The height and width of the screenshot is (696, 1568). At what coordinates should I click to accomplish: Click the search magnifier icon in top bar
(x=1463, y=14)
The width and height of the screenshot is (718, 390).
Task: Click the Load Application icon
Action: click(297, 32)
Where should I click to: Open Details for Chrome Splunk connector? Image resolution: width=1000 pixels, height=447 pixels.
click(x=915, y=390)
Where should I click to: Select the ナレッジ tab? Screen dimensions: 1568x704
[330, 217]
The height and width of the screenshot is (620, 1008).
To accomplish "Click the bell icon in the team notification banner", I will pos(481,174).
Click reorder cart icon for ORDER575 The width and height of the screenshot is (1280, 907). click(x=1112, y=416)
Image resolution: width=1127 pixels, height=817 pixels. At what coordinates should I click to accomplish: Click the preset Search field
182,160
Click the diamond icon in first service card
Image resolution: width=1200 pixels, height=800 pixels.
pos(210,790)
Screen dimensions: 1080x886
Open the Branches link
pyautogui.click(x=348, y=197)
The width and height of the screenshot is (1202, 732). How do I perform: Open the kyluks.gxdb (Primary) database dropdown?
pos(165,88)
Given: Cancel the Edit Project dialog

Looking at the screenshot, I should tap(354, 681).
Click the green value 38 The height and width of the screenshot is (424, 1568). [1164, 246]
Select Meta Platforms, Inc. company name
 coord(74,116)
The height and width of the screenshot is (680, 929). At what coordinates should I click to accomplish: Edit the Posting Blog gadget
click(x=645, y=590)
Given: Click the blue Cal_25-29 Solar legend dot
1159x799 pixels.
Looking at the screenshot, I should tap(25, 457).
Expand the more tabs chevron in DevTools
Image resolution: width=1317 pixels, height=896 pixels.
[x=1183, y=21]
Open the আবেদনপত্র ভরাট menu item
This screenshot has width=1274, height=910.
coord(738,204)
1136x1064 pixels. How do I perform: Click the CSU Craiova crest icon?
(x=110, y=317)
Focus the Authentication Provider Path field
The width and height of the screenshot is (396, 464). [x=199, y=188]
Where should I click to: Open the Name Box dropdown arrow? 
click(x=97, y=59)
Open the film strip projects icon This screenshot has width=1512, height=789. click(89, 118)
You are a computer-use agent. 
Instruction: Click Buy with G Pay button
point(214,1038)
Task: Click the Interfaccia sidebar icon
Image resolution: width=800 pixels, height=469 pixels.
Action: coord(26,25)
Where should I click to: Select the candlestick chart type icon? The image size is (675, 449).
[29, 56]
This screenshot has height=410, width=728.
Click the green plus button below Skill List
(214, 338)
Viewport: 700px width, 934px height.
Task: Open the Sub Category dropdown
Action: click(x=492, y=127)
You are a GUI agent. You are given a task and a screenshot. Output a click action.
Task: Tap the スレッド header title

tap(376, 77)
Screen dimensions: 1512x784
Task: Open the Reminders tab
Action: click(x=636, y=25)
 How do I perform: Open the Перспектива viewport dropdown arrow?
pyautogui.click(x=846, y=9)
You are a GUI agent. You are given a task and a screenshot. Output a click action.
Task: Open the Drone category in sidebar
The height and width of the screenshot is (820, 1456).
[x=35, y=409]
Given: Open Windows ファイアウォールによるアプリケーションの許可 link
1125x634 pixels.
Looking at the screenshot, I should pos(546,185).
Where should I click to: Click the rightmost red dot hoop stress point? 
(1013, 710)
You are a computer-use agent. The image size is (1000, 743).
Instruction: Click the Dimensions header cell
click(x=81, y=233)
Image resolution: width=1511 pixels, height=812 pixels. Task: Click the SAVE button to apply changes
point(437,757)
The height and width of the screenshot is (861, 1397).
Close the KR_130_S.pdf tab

### TASK STATEMENT
Set aside each line above that includes the string "computer" and report it.

### WRITTEN ANSWER
You are a computer-use agent. 
You are a computer-use agent. The image size is (1000, 743).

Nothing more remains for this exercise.